● Problem details
Filter these entries so that only lines with the word "computer" remain.

(Dataset items)
== == ==
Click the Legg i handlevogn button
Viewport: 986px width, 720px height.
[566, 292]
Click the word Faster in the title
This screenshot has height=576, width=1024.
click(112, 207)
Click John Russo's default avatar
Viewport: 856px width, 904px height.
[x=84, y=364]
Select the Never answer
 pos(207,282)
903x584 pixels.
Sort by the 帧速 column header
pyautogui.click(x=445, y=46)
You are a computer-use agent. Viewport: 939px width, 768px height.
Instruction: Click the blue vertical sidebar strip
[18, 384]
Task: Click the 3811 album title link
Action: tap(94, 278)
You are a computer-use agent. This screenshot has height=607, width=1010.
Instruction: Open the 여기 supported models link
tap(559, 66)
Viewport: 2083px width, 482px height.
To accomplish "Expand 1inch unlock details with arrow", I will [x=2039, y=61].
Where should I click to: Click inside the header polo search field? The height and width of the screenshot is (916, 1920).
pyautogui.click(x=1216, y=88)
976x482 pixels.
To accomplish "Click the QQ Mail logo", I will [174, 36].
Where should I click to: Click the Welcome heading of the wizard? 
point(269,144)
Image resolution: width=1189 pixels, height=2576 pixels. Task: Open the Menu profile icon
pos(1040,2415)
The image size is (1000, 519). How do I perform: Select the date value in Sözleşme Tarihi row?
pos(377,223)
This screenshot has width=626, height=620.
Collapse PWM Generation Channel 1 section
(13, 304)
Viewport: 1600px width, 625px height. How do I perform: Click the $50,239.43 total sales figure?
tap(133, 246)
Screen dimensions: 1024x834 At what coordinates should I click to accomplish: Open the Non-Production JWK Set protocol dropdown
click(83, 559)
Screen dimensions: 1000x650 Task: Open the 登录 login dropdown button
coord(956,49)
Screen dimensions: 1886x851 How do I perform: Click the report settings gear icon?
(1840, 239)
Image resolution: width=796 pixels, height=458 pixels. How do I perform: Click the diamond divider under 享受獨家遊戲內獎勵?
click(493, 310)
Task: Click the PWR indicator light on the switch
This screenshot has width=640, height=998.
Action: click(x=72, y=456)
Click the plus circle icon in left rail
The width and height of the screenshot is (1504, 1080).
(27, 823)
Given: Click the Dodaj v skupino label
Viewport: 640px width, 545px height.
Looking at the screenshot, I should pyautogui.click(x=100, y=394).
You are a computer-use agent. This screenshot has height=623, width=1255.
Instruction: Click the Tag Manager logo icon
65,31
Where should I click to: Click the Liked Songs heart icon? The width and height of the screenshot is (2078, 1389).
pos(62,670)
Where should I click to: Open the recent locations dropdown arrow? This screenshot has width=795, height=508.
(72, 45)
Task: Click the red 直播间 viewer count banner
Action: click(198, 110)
== == ==
● Answer to this task
You are a computer-use agent. Viewport: 939px width, 768px height.
You are a computer-use agent. This screenshot has height=607, width=1010.
You are a computer-use agent. This screenshot has height=623, width=1255.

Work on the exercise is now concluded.